_EXERCISE GOAL_
Please find every line in the records below that contains the word "agent", and copy it.

(EXTRACTED DATA Opens)

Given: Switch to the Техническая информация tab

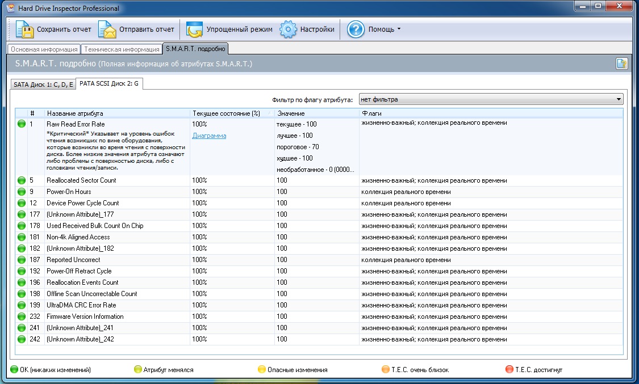Looking at the screenshot, I should 121,49.
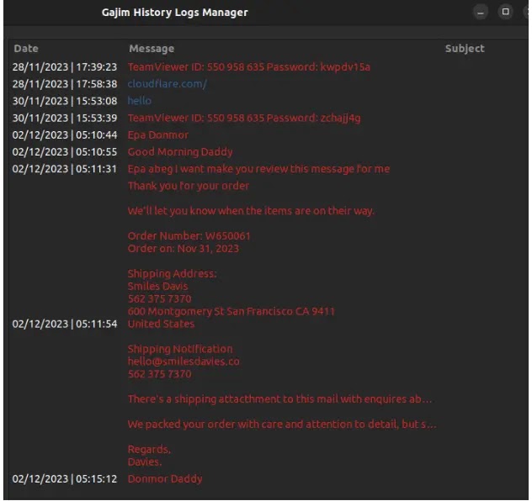This screenshot has height=501, width=532.
Task: Sort logs by the Message column header
Action: (152, 49)
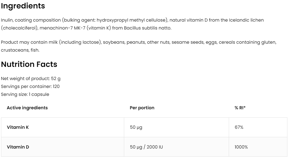The width and height of the screenshot is (289, 158).
Task: Click the 1000% reference intake cell
Action: (241, 147)
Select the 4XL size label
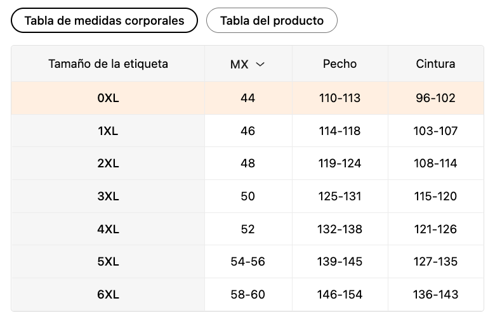The height and width of the screenshot is (322, 495). (x=108, y=229)
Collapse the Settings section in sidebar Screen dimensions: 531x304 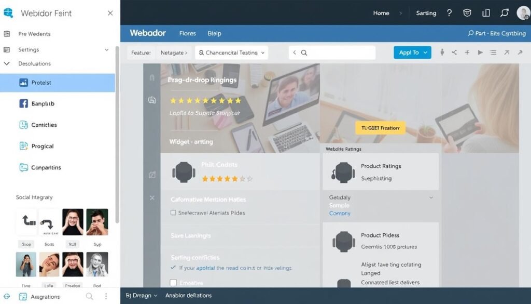[x=107, y=50]
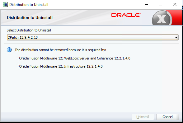Select the OPatch 13.9.4.2.13 combo box text
Image resolution: width=183 pixels, height=123 pixels.
point(22,37)
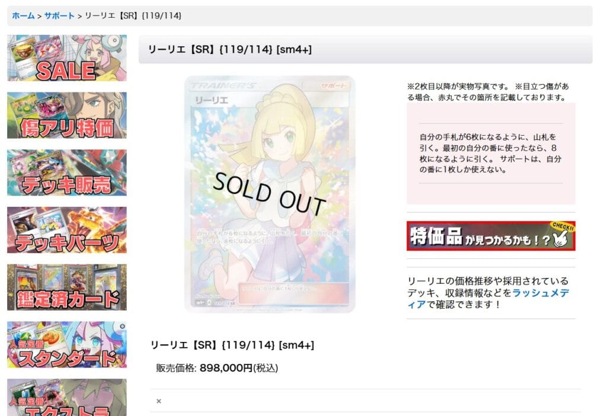Click the 898,000円 price text
Screen dimensions: 607x416
point(226,367)
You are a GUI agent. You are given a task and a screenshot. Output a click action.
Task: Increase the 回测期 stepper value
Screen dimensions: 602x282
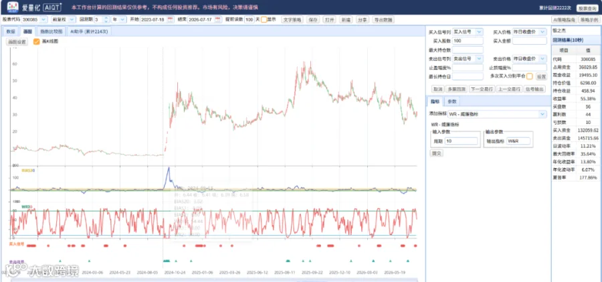(107, 17)
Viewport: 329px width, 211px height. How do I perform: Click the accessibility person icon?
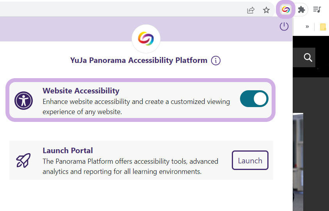[x=23, y=100]
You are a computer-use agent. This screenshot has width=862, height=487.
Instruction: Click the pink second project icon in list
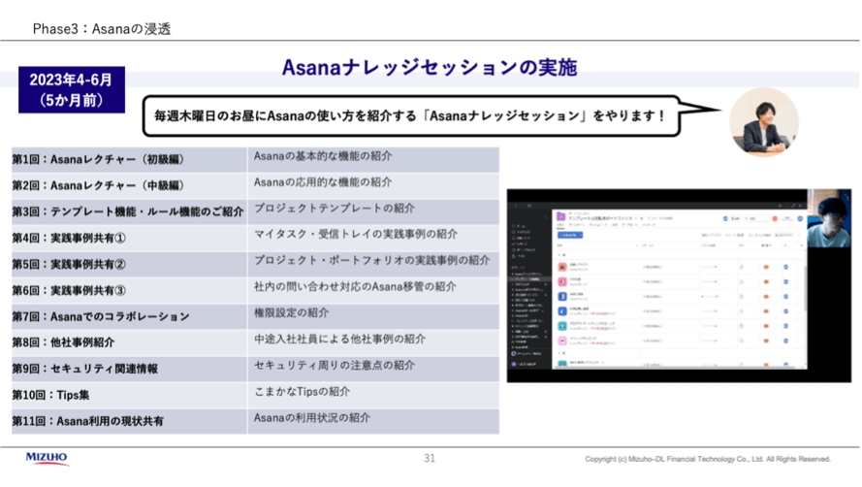(x=562, y=281)
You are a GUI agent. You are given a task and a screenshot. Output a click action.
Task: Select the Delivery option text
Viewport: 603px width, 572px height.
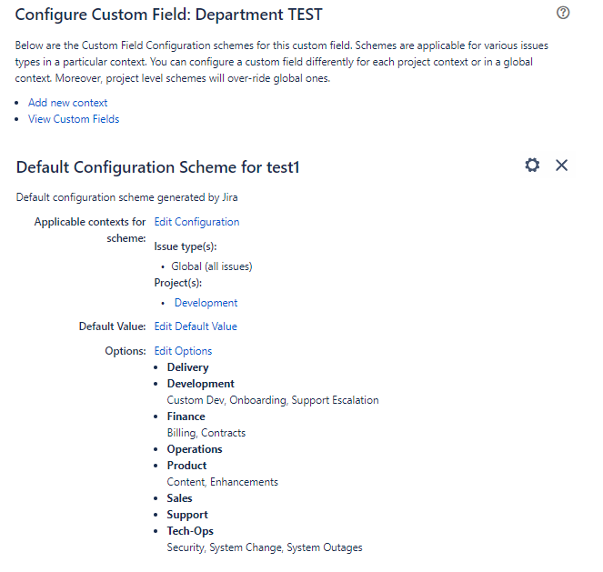[187, 367]
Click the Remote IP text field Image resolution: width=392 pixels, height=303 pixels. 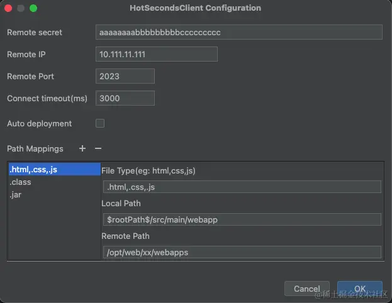(157, 54)
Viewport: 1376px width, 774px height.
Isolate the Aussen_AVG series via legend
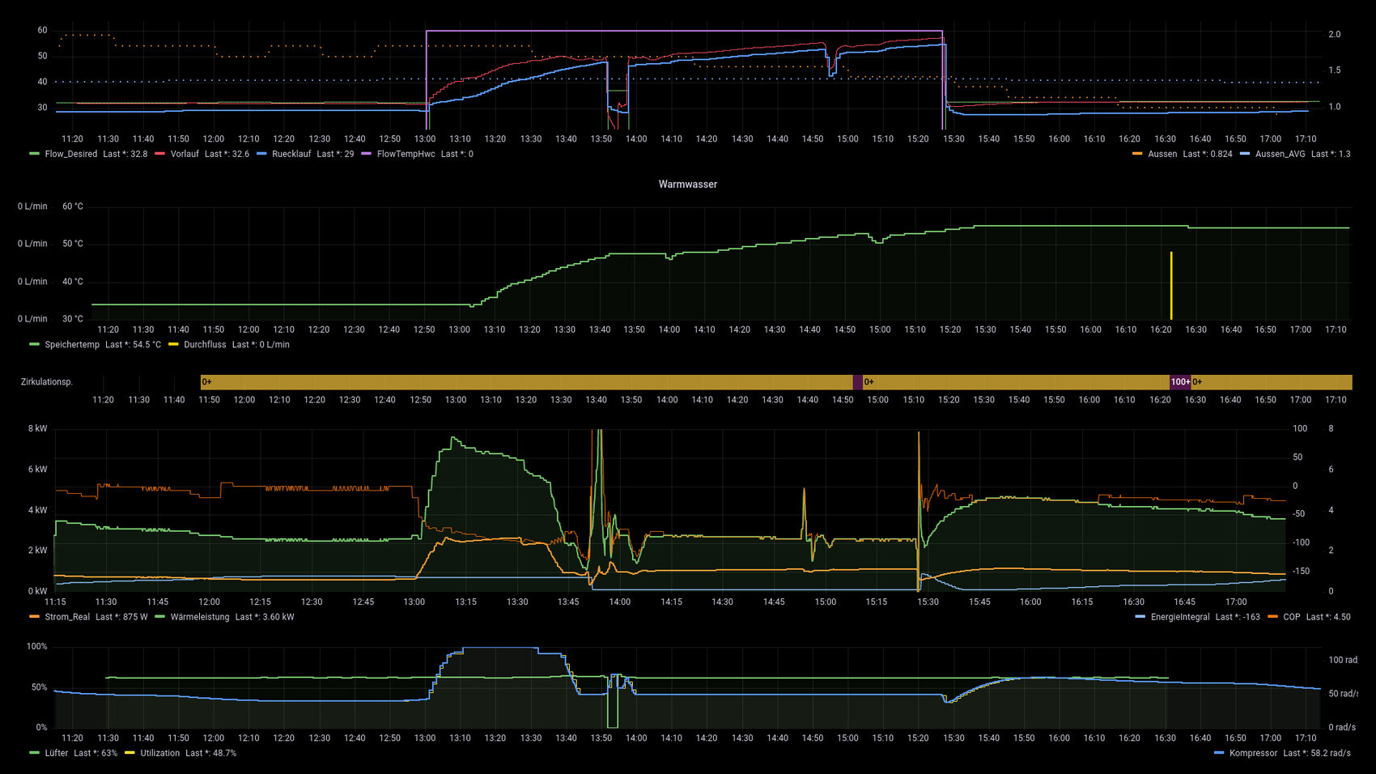pos(1280,154)
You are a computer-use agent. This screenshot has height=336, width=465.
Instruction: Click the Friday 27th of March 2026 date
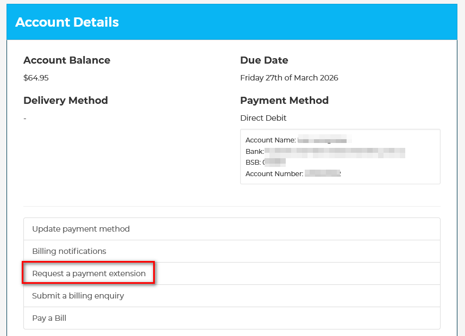pyautogui.click(x=289, y=78)
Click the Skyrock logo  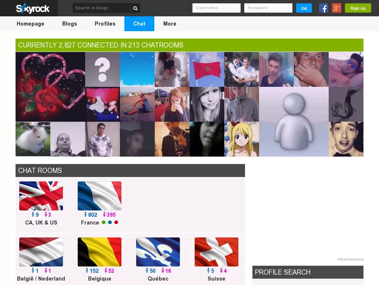(33, 8)
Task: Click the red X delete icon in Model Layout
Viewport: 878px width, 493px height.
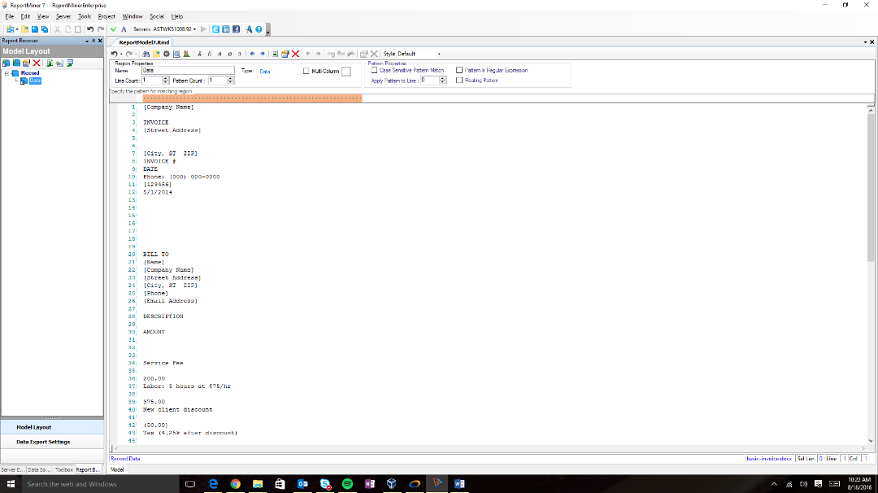Action: [37, 63]
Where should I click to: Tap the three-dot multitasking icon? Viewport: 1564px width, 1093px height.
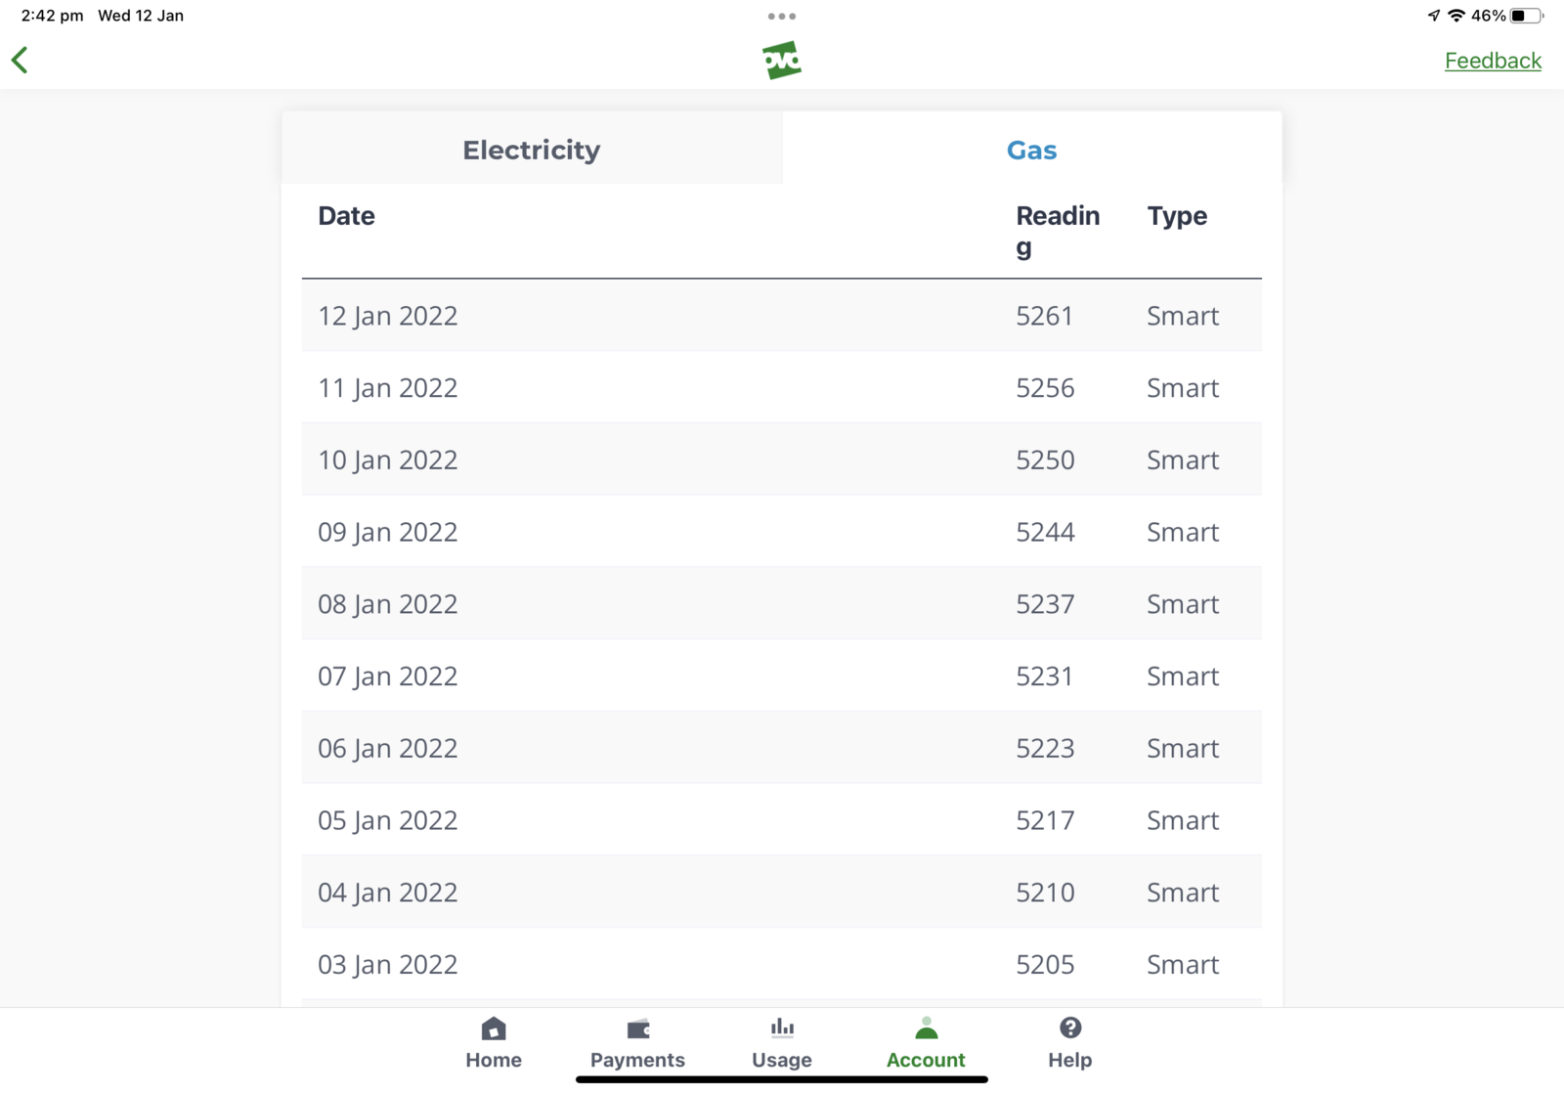pos(782,17)
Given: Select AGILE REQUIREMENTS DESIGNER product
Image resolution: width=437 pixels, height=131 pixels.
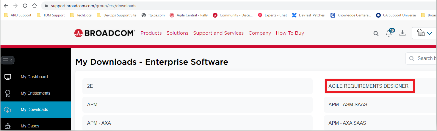Looking at the screenshot, I should tap(368, 86).
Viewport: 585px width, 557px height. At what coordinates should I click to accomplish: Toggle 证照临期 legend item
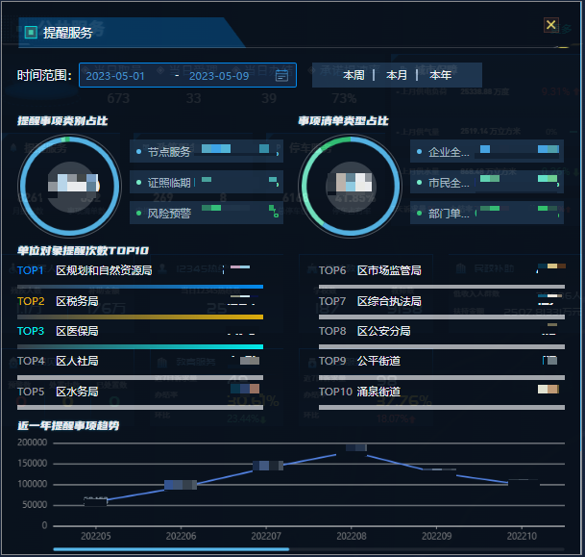pyautogui.click(x=169, y=183)
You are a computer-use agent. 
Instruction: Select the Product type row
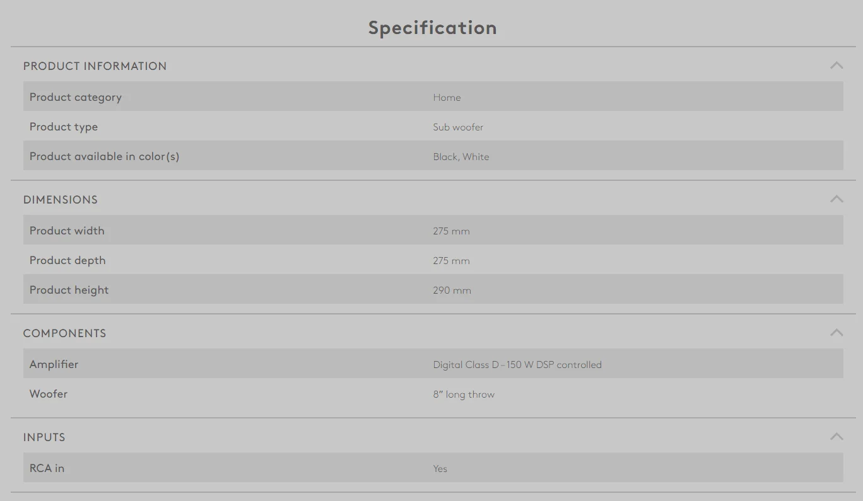pyautogui.click(x=433, y=126)
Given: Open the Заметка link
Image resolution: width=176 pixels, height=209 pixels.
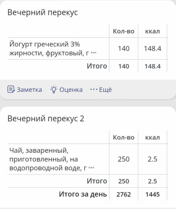Looking at the screenshot, I should pyautogui.click(x=29, y=89).
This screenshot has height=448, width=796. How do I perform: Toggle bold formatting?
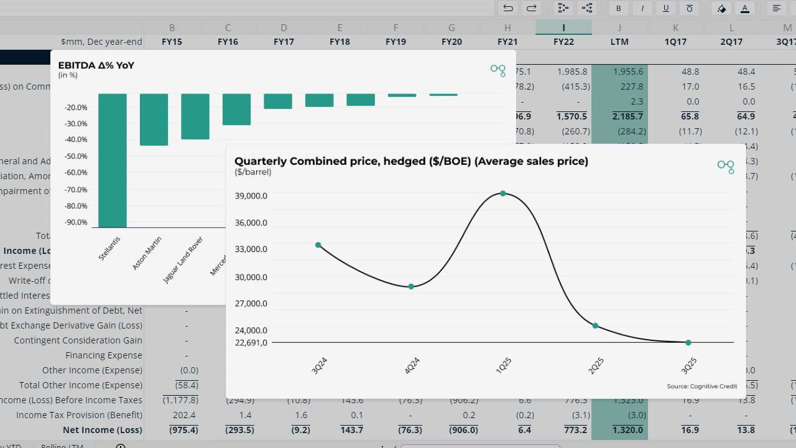pos(619,8)
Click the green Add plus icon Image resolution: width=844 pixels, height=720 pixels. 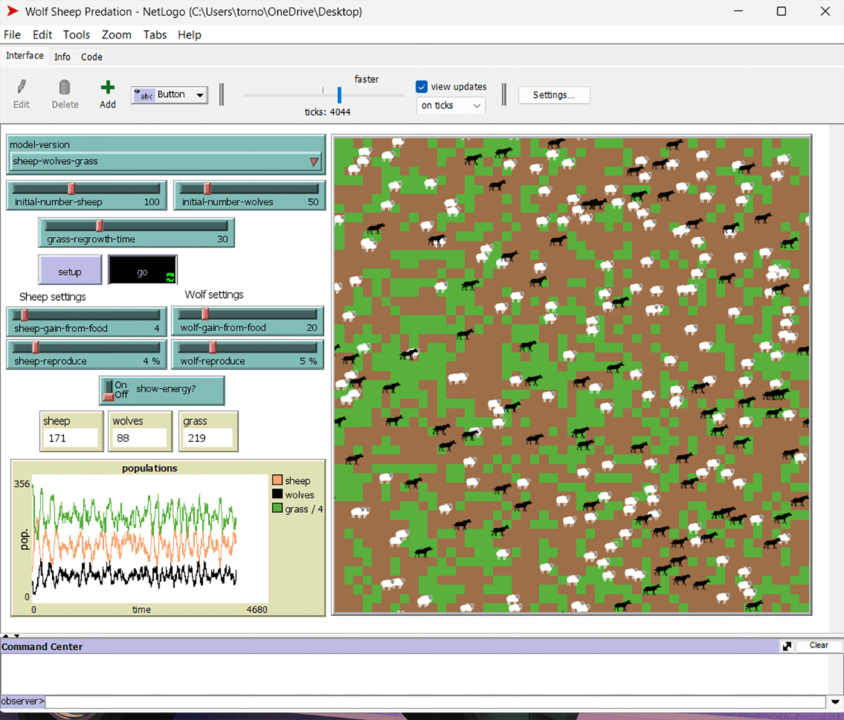click(107, 87)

(EXTRACTED DATA Closes)

_SOLUTION TO THIS TASK_
You are a GUI agent. You are given a task and a screenshot. Output a click action.
You are a computer-use agent. This screenshot has width=862, height=487.
You are a GUI agent. You are given a task and a screenshot. Output a click action.
You are a computer-use agent. This screenshot has height=336, width=465.
You are a computer-use agent. 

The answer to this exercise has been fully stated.